Thursday, 1 June 2017
A hot Saturday in June with the bars of West Hampstead overflowing with Arsenal supporters watching the FA Cup Final playing out just up the road was perhaps a tricky backdrop for English National Opera to offer a new platform for their work. More than this, the piece with which ENO Studio Live (that's #ENOStudioLive for the connected) has opened is a little known opera by Jonathan Dove concerning some sort of apocalypse.
The Day After was originally written as a five hander with scoring to be performed en plein air. Jonathan Dove has adapted it for chorus and it is difficult to imagine how it might have been otherwise. The story is that of Greek myth, as the impetuous Phaeton takes advantage of his father Phoebus' largesse and demands that he ride the sun chariot, which he does to a disastrous end.
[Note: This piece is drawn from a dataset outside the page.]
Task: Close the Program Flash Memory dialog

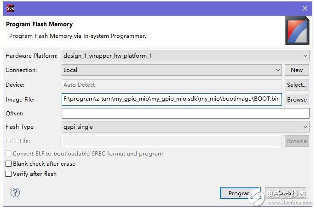Action: pos(305,8)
The full ENO chorus are simply marvellous as a classic Greek chorus, both a contemporary population of characters and the implacably-faced corporate narrator. Rachael Lloyd and William Morgan join soloists from the chorus Robert Winslade Anderson, Claire Mitcher and Susanna Tudor-Thomas as the characters. James Henshaw conducts from behind the stage in Lillian Baylis House Studio 1. It's vocally & musically excellent across the board, the company managing - or relishing? - the new demands of a different acoustic (a little dry with, sotto voce air conditioning) without any dramatic reserve.
Above all, I was very struck with things I might not otherwise have noticed, i.e. in the Coliseum. The attention to detail of the stage preparation left one convinced that the company was walking on ash. I assumed that the three choristers directly in front of me had colds until it became clear that 'ill health' was the intent of a meticulous make-up team. So often in London one attends small-scale, alternative venue close-proximity operatic productions in which the costuming, design and make-up have been left to chance or the whim of the performers. it becomes clear at moments like this that a company such as ENO really does believe the Gesamtkunsterk ('total art work') creed of opera and moreover, makes it work.